Social and Emotional Competence of Children
About this factor CSSP says, “The social and emotional development of young children plays a critical role in their cognitive skill building, social competence, mental health, and overall wellbeing. The nature of this development is deeply affected by the quality of a child’s relationships with his or her primary attachment figures, usually parents. Healthy development is threatened when families of young children face multiple problems and stressors.”
Father-specific resources address the unique contribution of fathers to the social and emotional development of children. Fathers serve, for example, as a role model for boys and a relational model for girls.
CSSP goes on to point out, “Social and emotional development [is] highly dependent on the quality of a young child’s primary relationships…it is increasingly common to encounter infants and young children whose attachment to a primary caregiver has been severely limited, disrupted, or arrested. These children are at risk for serious development problems…”
These facts are not lost on the thousands of practitioners that NFI has trained through the years. They include practitioners in corrections, education, military, workplace, government, and non-profit settings to name a few.
These facts are also not lost on researchers who have studied the negative impact of father absence and concluded that father involvement is critical to child well-being. NFI’s programs and resources combat father absence, pure and simple. In doing so they help children develop social and emotional competence through increased and competent father involvement, thus reducing children’s stressors and the risk of limited, disrupted, or arrested attachments to their primary caregivers that lead to short- and long-term developmental problems.
As a way to further address this factor, NFI has created mother-specific resources that address the relationships between fathers and mothers. The most significant relationship in a child’s life is the relationship between his or her mother and father. This relationship is the blueprint a child follows for developing his or her own relationships. Improving this relationship is critical to prevent disruptions between children and their primary caregivers and to intervene and repair after disruptions. Because mothers are most often the primary caregiver of children—and certainly in cases where the parents are not romantically involved or living together—they need resources that help them better understand the importance of father involvement in the lives of their children and how to effectively co-parent.
NFI’s Mom as Gateway™ booster session was NFI’s first foray into this arena, and it has been extremely well received with several thousand organizations acquiring it.

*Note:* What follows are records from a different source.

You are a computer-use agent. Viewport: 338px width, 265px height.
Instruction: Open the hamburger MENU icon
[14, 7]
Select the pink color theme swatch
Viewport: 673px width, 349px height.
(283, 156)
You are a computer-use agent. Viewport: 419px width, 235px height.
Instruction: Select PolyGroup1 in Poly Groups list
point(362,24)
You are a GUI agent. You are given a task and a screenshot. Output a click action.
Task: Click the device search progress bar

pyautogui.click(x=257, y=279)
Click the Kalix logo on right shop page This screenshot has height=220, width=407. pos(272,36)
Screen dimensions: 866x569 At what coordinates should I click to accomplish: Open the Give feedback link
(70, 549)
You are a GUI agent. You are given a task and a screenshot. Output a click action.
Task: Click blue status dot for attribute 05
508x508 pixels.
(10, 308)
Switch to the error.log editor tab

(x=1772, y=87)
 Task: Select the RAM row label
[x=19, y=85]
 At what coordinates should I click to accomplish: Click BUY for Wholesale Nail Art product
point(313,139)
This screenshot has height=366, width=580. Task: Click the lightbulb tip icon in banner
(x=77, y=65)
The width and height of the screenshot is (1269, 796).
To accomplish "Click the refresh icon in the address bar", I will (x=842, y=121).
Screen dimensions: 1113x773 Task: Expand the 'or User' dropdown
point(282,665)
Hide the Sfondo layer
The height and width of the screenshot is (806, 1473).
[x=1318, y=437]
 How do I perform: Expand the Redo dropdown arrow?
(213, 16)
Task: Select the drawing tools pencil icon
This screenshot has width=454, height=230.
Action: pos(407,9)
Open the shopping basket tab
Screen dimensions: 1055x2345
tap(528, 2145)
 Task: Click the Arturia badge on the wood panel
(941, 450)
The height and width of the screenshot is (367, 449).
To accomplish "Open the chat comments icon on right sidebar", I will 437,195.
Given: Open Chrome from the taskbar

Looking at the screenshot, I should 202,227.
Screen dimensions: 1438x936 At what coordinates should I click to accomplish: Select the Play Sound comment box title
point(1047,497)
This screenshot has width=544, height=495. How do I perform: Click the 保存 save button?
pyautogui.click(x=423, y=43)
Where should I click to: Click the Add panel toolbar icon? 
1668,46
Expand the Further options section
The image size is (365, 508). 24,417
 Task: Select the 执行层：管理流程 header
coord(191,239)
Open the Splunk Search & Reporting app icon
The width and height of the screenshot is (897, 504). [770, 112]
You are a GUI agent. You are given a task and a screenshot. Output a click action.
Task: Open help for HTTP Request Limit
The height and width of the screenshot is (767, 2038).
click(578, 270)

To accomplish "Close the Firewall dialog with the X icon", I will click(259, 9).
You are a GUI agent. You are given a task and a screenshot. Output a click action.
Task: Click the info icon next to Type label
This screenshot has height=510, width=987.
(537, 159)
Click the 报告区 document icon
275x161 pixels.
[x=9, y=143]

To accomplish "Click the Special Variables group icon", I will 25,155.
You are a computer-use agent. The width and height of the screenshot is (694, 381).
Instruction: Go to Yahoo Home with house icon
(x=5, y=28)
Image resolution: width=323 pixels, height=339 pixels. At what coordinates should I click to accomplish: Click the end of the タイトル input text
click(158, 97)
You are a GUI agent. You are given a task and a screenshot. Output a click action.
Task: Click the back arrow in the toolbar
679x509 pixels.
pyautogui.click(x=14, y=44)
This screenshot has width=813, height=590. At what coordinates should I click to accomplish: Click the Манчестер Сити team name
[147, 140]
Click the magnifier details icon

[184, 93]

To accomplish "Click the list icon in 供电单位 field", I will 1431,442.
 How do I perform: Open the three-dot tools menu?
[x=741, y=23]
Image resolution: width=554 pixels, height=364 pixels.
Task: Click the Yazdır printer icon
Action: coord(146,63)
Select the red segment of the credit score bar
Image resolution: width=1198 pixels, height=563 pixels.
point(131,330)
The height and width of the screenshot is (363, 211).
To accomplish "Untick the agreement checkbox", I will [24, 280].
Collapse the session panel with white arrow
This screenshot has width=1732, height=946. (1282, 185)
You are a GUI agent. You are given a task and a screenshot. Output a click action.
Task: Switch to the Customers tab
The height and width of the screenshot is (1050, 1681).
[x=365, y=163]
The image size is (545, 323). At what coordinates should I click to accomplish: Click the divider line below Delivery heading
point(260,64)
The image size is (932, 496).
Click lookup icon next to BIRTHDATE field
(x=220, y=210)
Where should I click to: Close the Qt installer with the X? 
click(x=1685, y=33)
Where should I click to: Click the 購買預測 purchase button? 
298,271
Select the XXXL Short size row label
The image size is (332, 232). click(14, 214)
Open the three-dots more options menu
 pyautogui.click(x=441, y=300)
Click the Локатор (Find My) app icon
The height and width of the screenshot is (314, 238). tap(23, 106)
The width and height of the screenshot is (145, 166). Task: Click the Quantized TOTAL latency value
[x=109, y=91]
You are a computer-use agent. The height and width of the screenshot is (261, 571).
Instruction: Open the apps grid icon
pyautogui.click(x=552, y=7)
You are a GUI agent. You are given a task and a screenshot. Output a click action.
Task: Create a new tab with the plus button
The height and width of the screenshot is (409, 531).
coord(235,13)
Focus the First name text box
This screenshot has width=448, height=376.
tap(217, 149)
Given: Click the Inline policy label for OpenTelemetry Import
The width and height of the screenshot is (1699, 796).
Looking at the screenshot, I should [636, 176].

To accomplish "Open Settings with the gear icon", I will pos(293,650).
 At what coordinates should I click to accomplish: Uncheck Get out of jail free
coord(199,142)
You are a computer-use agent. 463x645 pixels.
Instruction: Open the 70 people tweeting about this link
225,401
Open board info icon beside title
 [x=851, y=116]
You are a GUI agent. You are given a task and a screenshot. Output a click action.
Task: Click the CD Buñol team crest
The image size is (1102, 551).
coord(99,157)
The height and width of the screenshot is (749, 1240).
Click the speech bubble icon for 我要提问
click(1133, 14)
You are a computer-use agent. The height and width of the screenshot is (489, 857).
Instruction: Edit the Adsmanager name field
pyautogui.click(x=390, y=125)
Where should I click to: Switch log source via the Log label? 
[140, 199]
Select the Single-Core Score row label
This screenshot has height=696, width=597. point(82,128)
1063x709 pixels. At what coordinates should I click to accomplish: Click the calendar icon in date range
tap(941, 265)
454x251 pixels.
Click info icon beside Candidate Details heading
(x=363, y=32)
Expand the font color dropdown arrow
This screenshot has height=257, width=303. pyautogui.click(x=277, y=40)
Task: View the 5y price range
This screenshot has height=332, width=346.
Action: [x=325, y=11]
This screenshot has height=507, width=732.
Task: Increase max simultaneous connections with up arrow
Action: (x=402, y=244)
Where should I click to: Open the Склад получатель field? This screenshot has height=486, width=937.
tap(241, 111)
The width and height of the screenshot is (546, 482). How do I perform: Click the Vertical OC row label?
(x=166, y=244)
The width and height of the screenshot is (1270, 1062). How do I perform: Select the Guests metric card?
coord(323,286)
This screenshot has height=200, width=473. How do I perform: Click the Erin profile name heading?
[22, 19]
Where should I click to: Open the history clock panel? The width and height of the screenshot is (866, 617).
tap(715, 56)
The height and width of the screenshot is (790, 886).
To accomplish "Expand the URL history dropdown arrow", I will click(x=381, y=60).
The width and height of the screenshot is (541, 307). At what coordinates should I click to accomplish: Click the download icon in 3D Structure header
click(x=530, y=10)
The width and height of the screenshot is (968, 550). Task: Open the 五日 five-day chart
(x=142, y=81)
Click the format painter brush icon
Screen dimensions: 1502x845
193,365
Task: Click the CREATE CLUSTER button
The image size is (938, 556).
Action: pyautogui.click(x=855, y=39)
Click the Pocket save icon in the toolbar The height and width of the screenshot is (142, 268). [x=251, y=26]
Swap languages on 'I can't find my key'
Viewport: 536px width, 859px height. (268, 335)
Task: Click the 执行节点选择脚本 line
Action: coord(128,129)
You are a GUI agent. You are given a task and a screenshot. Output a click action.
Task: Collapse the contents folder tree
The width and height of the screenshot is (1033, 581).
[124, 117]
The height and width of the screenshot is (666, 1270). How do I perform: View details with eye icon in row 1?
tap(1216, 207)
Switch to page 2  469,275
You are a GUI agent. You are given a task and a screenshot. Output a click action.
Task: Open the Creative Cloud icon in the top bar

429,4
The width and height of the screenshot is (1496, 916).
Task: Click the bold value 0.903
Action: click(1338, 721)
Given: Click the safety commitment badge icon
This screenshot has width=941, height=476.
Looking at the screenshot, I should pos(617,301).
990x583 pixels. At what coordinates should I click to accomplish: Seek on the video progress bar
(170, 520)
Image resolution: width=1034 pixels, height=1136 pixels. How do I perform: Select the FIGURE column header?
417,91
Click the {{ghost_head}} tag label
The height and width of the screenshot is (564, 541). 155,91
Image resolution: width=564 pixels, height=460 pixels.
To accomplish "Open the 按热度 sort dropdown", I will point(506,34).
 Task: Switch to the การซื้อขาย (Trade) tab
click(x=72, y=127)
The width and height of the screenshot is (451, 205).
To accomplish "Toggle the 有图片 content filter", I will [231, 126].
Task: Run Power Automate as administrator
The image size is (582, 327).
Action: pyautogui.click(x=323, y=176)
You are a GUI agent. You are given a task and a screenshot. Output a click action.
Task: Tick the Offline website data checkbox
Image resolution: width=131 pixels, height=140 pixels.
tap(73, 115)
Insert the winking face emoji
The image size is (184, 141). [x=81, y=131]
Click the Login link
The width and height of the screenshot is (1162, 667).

It helps mothers understand “maternal gatekeeping” behavior and, in doing so, become more willing to accept increased father involvement as long as it is safe for them and their children.
Because of the popularity of this booster session, NFI developed Understanding Dad™, a program that helps mothers address maternal gatekeeping behavior in a more comprehensive manner. The program also builds practical communication skills mothers can use to improve the relationship they have with the father of their children.